I am quite certain that there are many cruising couples/families out there where one of the spouses had similar issues. I am looking for insight on how did he/she come to terms with the idea, what they're thoughts were at the time, & what the OTHER spouse did to finally convince them to give it a try?

Thanks to any & all that can offer me help...


----------



## Giulietta (Nov 14, 2006)

We're never happy with what we have...consider yourself lucky..you have 2 kids wife home all that..

some can't have babies, others the the wife left them and many many don't even know what they can find for tomorrow's meals....others died..it's such life..

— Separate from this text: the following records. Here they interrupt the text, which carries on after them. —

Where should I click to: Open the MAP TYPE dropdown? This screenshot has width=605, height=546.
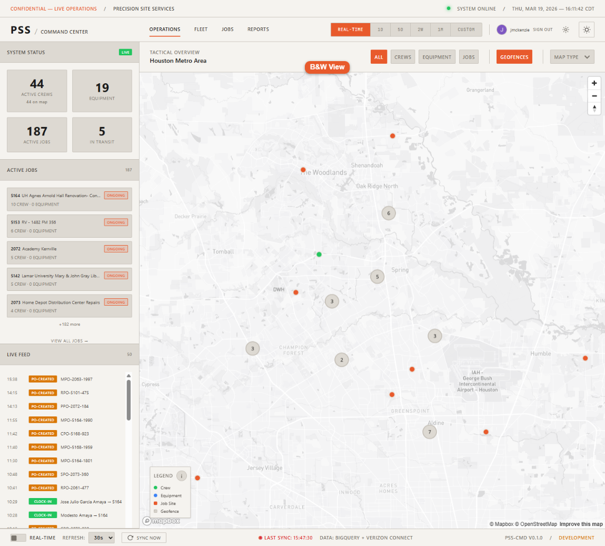(x=572, y=56)
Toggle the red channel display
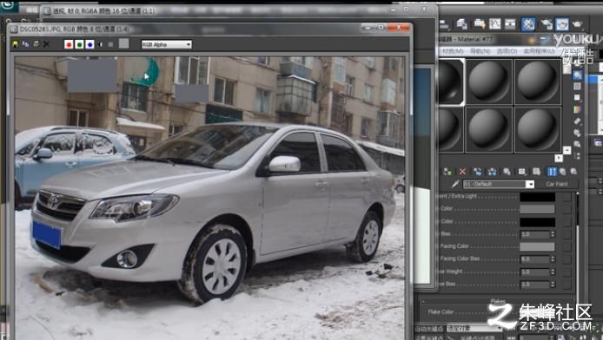Screen dimensions: 603x340 [69, 44]
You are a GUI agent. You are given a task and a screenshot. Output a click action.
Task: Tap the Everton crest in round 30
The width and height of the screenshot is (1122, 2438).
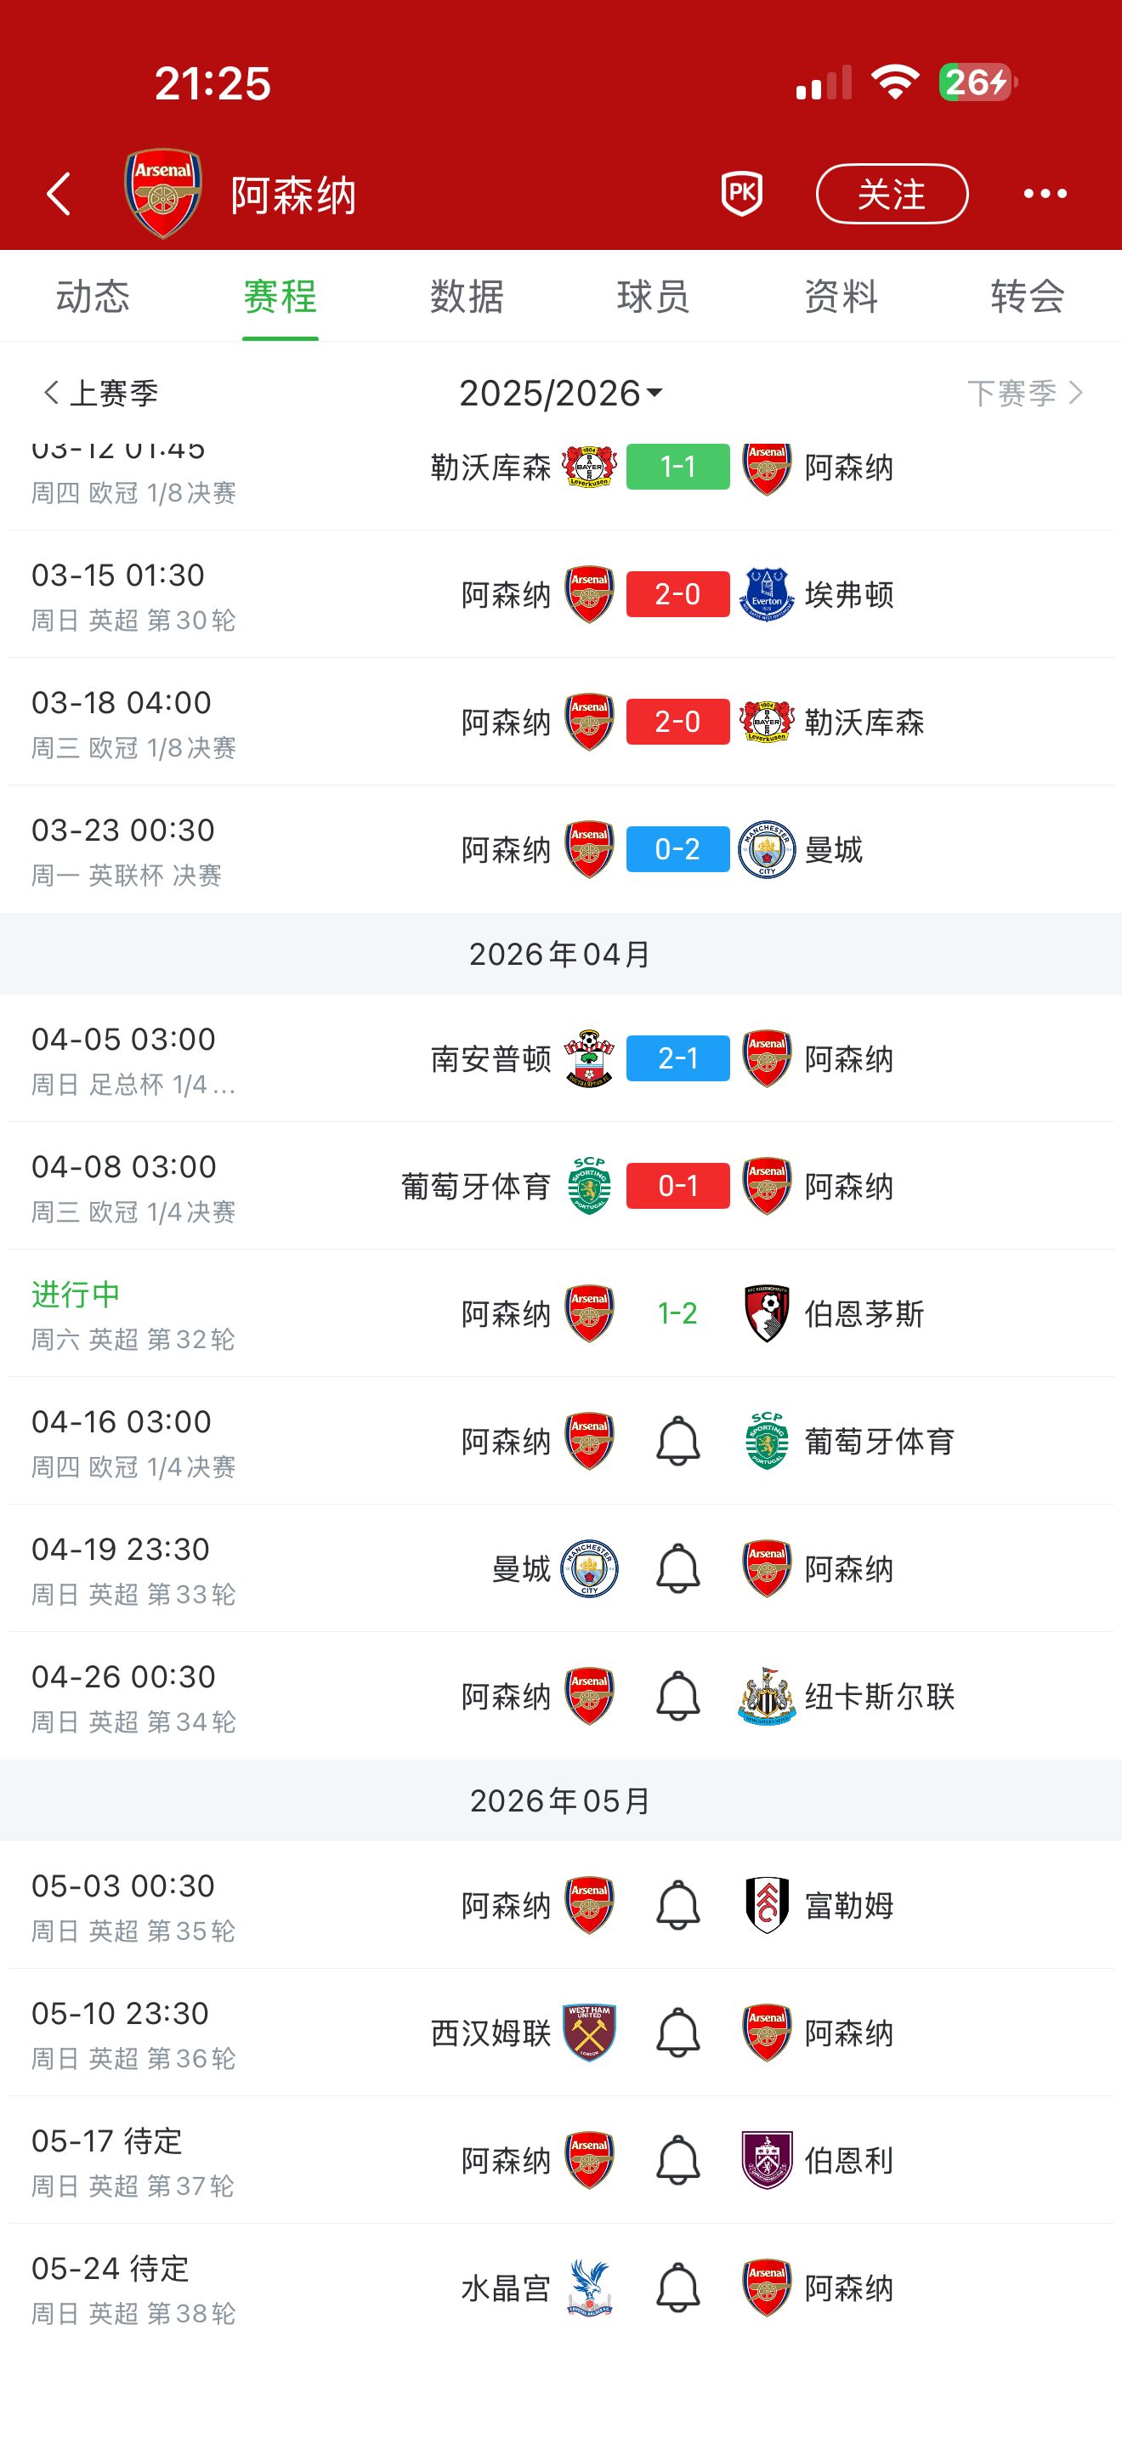[x=766, y=594]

You've already been blessed...keep dreaming...good things come to those that wait...sailboat's just accessories


----------



## camaraderie (May 22, 2002)

It never works if both don't WANT it. We have seen many couples stop cruising with *both* resentlful after ONE...usually the wife...conceded to let the cruise happen...then was unhappy "camping" for the next year or two....causing other spouse to resent the attitude.

Don't do it unless she really wants to try it....Other alternatives exist. 
1. You go sailing on a smaller boat and invite her to JOIN you at nice destinations. 
2. You go on charters in the Caribe and she falls in love with the idea of cruising. 
3. You wait till the kids get out of school...divorce the wife and find a 22 year old who wants to sail!


----------



## ckgreenman (Aug 22, 2008)

camaraderie said:


> It never works if both don't WANT it. We have seen many couples stop cruising with *both* resentlful after ONE...usually the wife...conceded to let the cruise happen...then was unhappy "camping" for the next year or two....causing other spouse to resent the attitude.
> 
> Don't do it unless she really wants to try it....Other alternatives exist.
> 1. You go sailing on a smaller boat and invite her to JOIN you at nice destinations.
> ...


Option 3 can be expensive if you live in a community property state. make sure if you do option 3 you wait until after the divorce to buy the boat .

My wife likes the idea of "retiring" on a boat. Personally I'd like to start sooner. She's into camping and we lived in a 35' RV for a month with 3 dogs, 3 cats and a bird without killing each other so I think we can deal with the close quarters.

Good luck on getting the wife into it. You might try starting off with short (week or less) cruises first to see if she likes it.


----------



## sck5 (Aug 20, 2007)

Very important to make that first cruise with the wife a good one. Do anything you can to make it calm, fun, etc. Pick a spectacular spot to do a charter with easy sailing and fun places to visit. Charter a boat that is a bit bigger than you really need. Buy her presents. Do the dishes. I did all that and now she is hooked.


----------



## JohnRPollard (Mar 26, 2007)

sck5 said:


> Very important to make that first cruise with the wife a good one. Do anything you can to make it calm, fun, etc. Pick a spectacular spot to do a charter with easy sailing and fun places to visit. Charter a boat that is a bit bigger than you really need. Buy her presents. Do the dishes. I did all that and now she is hooked.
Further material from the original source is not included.